DATASET RECORDS
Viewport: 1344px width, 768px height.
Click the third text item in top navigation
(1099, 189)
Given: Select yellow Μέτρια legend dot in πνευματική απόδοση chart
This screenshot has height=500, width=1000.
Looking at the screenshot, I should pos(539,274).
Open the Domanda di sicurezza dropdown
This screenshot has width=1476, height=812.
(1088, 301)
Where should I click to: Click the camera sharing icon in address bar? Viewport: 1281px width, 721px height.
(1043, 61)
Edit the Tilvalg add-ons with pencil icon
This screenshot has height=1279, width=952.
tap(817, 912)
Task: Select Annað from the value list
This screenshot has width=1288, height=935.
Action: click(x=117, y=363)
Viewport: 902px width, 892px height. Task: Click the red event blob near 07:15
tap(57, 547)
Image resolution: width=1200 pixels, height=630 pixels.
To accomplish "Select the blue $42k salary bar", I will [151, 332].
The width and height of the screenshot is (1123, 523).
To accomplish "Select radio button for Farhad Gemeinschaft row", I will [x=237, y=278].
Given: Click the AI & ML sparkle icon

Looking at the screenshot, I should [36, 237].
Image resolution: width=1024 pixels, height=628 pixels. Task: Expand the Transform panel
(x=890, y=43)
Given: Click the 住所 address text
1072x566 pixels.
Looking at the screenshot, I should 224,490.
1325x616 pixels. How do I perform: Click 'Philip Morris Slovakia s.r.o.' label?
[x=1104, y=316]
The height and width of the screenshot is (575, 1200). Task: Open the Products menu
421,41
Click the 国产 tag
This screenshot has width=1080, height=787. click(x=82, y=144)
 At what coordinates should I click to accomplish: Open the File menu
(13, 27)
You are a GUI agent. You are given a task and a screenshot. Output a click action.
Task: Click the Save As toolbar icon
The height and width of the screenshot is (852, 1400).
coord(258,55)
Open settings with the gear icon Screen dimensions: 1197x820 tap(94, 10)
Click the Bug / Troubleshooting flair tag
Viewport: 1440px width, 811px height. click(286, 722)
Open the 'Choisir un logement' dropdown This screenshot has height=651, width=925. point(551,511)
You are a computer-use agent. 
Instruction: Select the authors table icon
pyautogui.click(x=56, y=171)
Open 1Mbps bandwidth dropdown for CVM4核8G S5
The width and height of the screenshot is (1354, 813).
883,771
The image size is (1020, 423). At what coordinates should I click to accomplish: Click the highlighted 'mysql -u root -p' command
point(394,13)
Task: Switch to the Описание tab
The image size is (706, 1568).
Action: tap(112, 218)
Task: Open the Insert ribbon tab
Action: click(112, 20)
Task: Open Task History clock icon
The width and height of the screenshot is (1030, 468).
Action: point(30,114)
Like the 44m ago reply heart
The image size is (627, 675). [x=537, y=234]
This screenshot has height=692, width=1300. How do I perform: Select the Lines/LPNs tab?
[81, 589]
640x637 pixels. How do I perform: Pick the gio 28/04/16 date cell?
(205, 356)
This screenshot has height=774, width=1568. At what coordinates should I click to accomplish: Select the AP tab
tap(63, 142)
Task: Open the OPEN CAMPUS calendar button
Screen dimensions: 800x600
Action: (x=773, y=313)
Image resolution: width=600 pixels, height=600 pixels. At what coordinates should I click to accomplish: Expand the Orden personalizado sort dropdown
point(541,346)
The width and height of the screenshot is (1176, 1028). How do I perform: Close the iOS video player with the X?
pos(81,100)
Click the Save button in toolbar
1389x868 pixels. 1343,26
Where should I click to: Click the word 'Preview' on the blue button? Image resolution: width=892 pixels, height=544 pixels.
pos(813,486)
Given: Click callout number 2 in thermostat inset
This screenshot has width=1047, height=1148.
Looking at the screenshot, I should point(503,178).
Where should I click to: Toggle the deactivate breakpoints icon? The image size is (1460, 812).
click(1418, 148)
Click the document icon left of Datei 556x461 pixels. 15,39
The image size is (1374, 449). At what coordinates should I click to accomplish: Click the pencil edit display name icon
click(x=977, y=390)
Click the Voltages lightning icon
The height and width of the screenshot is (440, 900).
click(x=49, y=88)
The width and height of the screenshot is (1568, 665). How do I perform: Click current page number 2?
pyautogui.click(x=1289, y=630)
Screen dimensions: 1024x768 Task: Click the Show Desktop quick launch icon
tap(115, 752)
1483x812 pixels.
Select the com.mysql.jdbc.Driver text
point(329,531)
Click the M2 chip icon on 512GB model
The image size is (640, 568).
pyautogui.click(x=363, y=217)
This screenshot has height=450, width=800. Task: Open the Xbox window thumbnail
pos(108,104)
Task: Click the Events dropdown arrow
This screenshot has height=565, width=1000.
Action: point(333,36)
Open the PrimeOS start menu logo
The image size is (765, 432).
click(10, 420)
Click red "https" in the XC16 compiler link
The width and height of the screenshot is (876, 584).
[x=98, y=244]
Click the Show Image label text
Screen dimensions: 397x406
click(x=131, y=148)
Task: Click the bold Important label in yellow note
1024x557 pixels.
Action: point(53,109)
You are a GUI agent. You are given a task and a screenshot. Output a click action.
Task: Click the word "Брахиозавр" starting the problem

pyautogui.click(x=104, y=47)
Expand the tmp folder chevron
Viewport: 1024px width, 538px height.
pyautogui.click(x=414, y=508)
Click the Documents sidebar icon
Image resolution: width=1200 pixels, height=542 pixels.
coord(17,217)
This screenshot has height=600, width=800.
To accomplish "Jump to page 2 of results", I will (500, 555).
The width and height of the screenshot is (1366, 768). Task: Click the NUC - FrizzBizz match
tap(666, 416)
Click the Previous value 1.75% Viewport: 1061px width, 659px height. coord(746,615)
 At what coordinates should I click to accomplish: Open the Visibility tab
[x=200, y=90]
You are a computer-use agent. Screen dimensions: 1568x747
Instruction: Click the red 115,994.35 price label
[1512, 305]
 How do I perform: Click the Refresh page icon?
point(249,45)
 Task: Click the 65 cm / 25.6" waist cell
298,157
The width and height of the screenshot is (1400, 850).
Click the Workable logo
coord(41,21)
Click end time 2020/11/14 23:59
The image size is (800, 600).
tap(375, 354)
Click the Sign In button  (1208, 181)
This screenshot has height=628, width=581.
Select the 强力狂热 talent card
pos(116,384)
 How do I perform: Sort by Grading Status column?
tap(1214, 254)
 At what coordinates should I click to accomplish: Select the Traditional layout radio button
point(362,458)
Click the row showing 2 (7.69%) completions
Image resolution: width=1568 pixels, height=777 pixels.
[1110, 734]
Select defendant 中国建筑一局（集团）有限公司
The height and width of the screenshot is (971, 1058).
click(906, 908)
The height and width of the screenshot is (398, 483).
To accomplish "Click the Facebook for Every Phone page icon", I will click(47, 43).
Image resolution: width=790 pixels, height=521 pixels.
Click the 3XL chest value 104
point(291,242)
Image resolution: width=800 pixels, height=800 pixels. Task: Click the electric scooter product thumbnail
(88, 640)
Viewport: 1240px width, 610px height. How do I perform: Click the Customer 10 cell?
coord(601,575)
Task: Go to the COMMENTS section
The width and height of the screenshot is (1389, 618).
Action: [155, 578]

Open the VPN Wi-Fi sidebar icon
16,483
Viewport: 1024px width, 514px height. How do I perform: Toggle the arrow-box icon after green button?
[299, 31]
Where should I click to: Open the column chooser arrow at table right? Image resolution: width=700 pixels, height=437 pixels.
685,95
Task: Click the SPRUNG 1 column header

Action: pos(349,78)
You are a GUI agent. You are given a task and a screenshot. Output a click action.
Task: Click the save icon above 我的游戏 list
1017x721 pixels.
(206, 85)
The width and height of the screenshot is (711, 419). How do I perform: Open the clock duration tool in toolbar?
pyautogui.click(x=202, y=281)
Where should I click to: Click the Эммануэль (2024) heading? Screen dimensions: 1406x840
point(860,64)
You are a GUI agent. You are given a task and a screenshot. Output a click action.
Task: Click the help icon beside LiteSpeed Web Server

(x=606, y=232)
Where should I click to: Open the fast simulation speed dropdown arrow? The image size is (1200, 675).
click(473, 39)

EXERCISE AIM
Your task is to retype, exactly and only, the lines from the one with "Click end time 2020/11/14 23:59" through the final line above.

RESPONSE AREA
Click end time 2020/11/14 23:59
The image size is (800, 600).
tap(375, 354)
Click the Sign In button  (1208, 181)
This screenshot has height=628, width=581.
Select the 强力狂热 talent card
pos(116,384)
 How do I perform: Sort by Grading Status column?
tap(1214, 254)
 At what coordinates should I click to accomplish: Select the Traditional layout radio button
point(362,458)
Click the row showing 2 (7.69%) completions
Image resolution: width=1568 pixels, height=777 pixels.
[1110, 734]
Select defendant 中国建筑一局（集团）有限公司
The height and width of the screenshot is (971, 1058).
click(906, 908)
The height and width of the screenshot is (398, 483).
To accomplish "Click the Facebook for Every Phone page icon", I will click(47, 43).
Image resolution: width=790 pixels, height=521 pixels.
Click the 3XL chest value 104
point(291,242)
Image resolution: width=800 pixels, height=800 pixels. Task: Click the electric scooter product thumbnail
(88, 640)
Viewport: 1240px width, 610px height. How do I perform: Click the Customer 10 cell?
coord(601,575)
Task: Go to the COMMENTS section
The width and height of the screenshot is (1389, 618).
Action: [155, 578]

Open the VPN Wi-Fi sidebar icon
16,483
Viewport: 1024px width, 514px height. How do I perform: Toggle the arrow-box icon after green button?
[299, 31]
Where should I click to: Open the column chooser arrow at table right? Image resolution: width=700 pixels, height=437 pixels.
685,95
Task: Click the SPRUNG 1 column header

Action: pos(349,78)
You are a GUI agent. You are given a task and a screenshot. Output a click action.
Task: Click the save icon above 我的游戏 list
1017x721 pixels.
(206, 85)
The width and height of the screenshot is (711, 419). How do I perform: Open the clock duration tool in toolbar?
pyautogui.click(x=202, y=281)
Where should I click to: Click the Эммануэль (2024) heading? Screen dimensions: 1406x840
point(860,64)
You are a GUI agent. You are given a task and a screenshot. Output a click action.
Task: Click the help icon beside LiteSpeed Web Server

(x=606, y=232)
Where should I click to: Open the fast simulation speed dropdown arrow? The image size is (1200, 675).
click(473, 39)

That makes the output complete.